China: Nearly Five Thousand Dogs Killed in Anti-Rabies Campaign
Chinese authorities have reportedly killed approximately 5,000 dogs in China's southwest Yunnan province after five human deaths in the past three months were blamed on rabies, the official Xinhua News Agency said today (7 September).
The anti-rabies campaign has been launched by the municipal government in the western Yunnan province city, Baoshan, to control the human casualties. Over 4,900 dogs have been killed and 100,000 vaccinated.
Dog bites and human deaths have also been reported in villages across the Shidian and Longling County, and the Longyang District.
The municipal government in Baoshan City has also issued a warning urging other provincial authorities to cull stray dogs and control the spread of dog attacks.
The anti-rabies campaign has generated outcry from animal rights activists who called for vaccinating the dogs rather than killing them.

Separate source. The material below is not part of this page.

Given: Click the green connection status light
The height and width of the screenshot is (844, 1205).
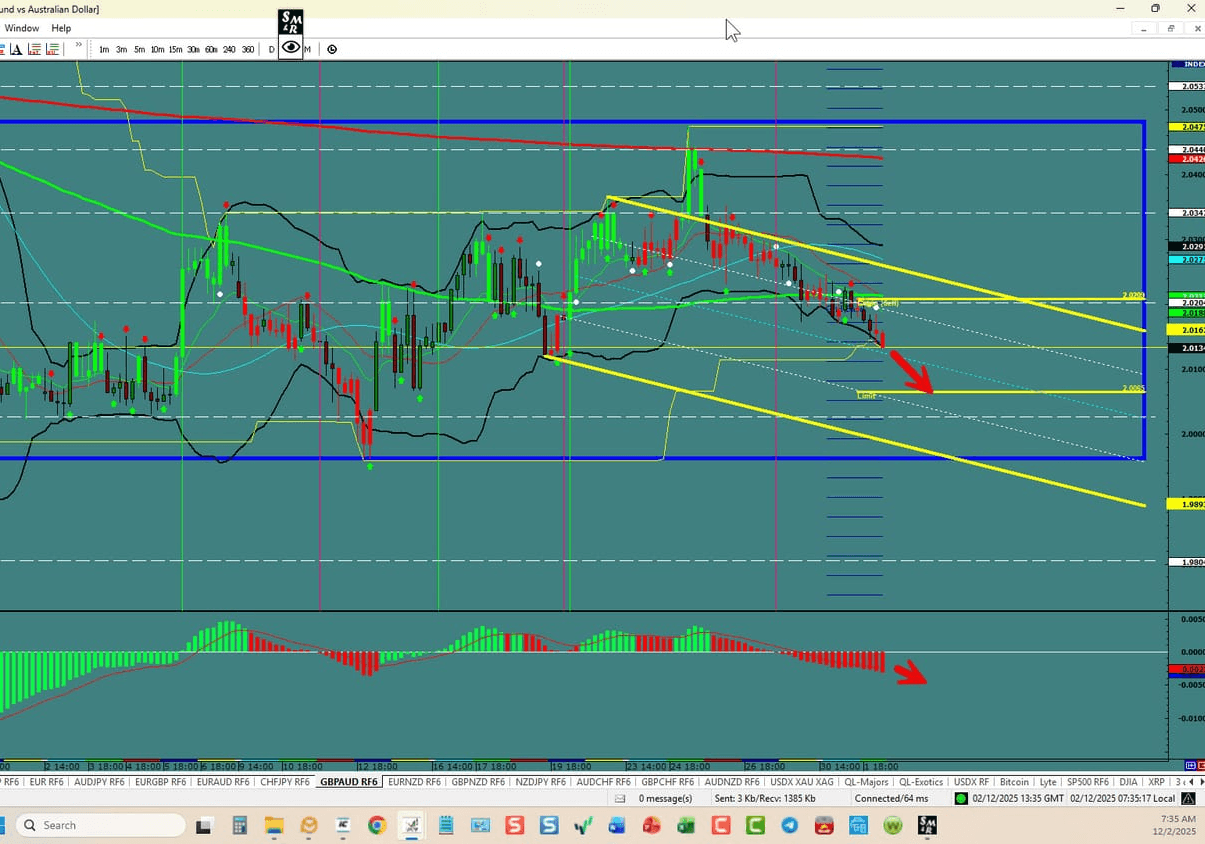Looking at the screenshot, I should [x=960, y=798].
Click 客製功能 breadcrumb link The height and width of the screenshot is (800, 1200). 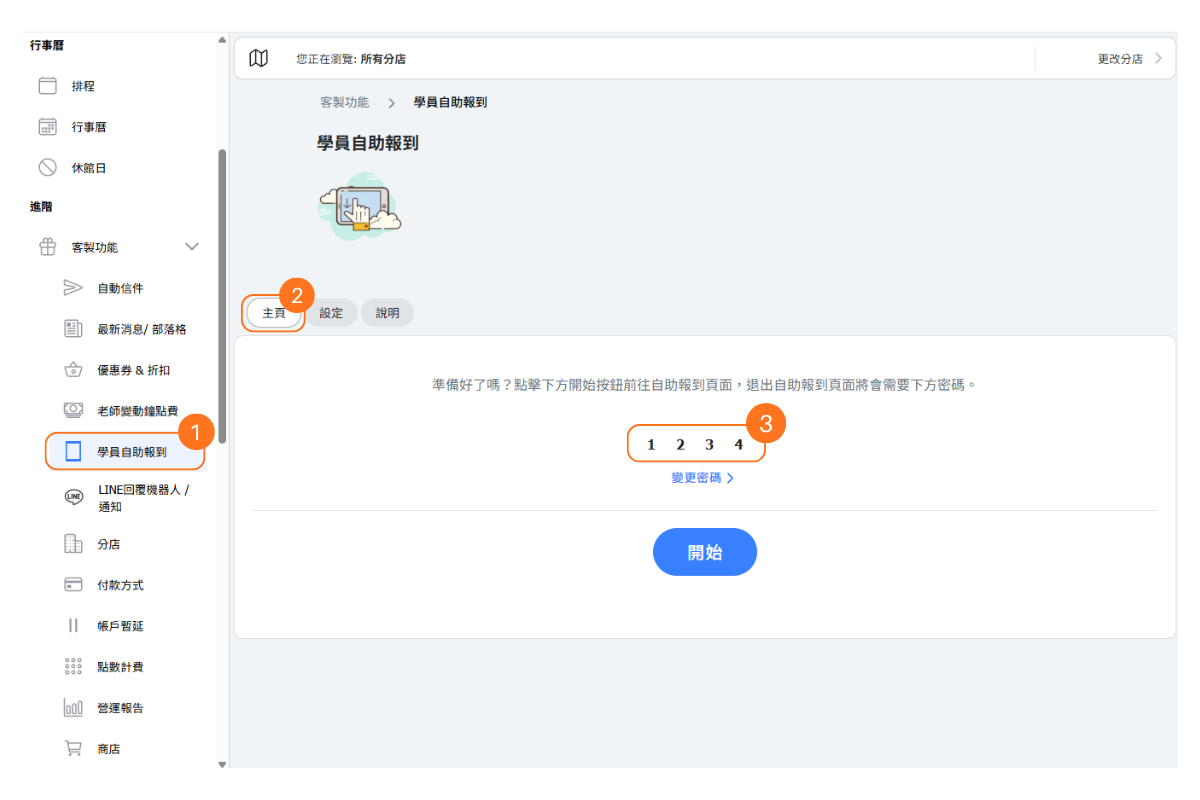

China has intensified stray dog control after an increase in rabies cases in 2006, killing more people than tuberculosis or AIDS.
The Health Ministry reported 2,254 rabies infections in the first nine months of 2006, which was a 27 per cent increase from the same period in 2005, according to the People's Daily Online.
AP News also reported that Chinese authorities in the northern city of Hanzhong killed approximately 37,000 dogs after a rabies outbreak in 2009.
Rabies is a viral disease that is commonly spread by a bite or scratch from an animal.
Early symptoms include inflammation of the brain in humans, and it almost always results in death.